As a full time design student and a part time Graphic Designer at Daily Hive, I use my computer for pretty much everything I do.
Here’s what I learned.
While most of my files synced automatically through iCloud, I uploaded my school readings onto iBooks (in one swift airdrop I must add), and I’m so glad I did, because I soon had to separate from my beloved WiFi connection.
I use a really tiny backpack that is kind of impractical for all the things I carry, but I had absolutely no problem fitting the iPad in my bag. Not to mention, it feels like a feather in comparison to my laptop. (And I don’t have to give up my ridiculous backpack!)
Going to visit my parents takes about an hour on transit, which is too long for me to simply stare out the window. Thanks to this little gem being so quiet and unobtrusive, I had no shame in taking it out on public transit to actually do something productive (hey, catching up on Netflix is considered productive for some).

══════════

Assigned task →
Answer these questions from the text about using an iPad above:
1. What part-time job does the writer hold, and where?
2. Where did the writer upload the school readings?
3. How long does the transit trip to visit the writer's parents take?

Data extract →
══════════

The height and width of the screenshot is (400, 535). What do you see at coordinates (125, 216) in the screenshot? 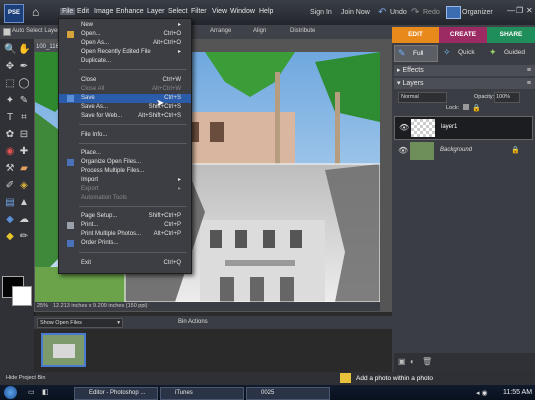
I see `menu-item-page-setup: Page Setup... Shift+Ctrl+P` at bounding box center [125, 216].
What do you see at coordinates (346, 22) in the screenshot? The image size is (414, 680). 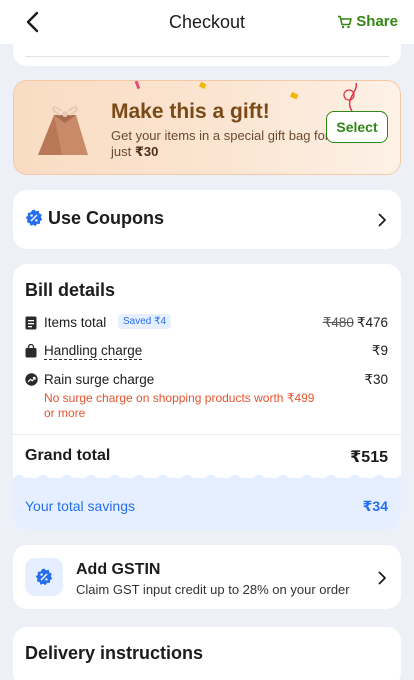 I see `cart-icon` at bounding box center [346, 22].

══════════

Answer →
1. Graphic Designer at Daily Hive
2. iBooks
3. About an hour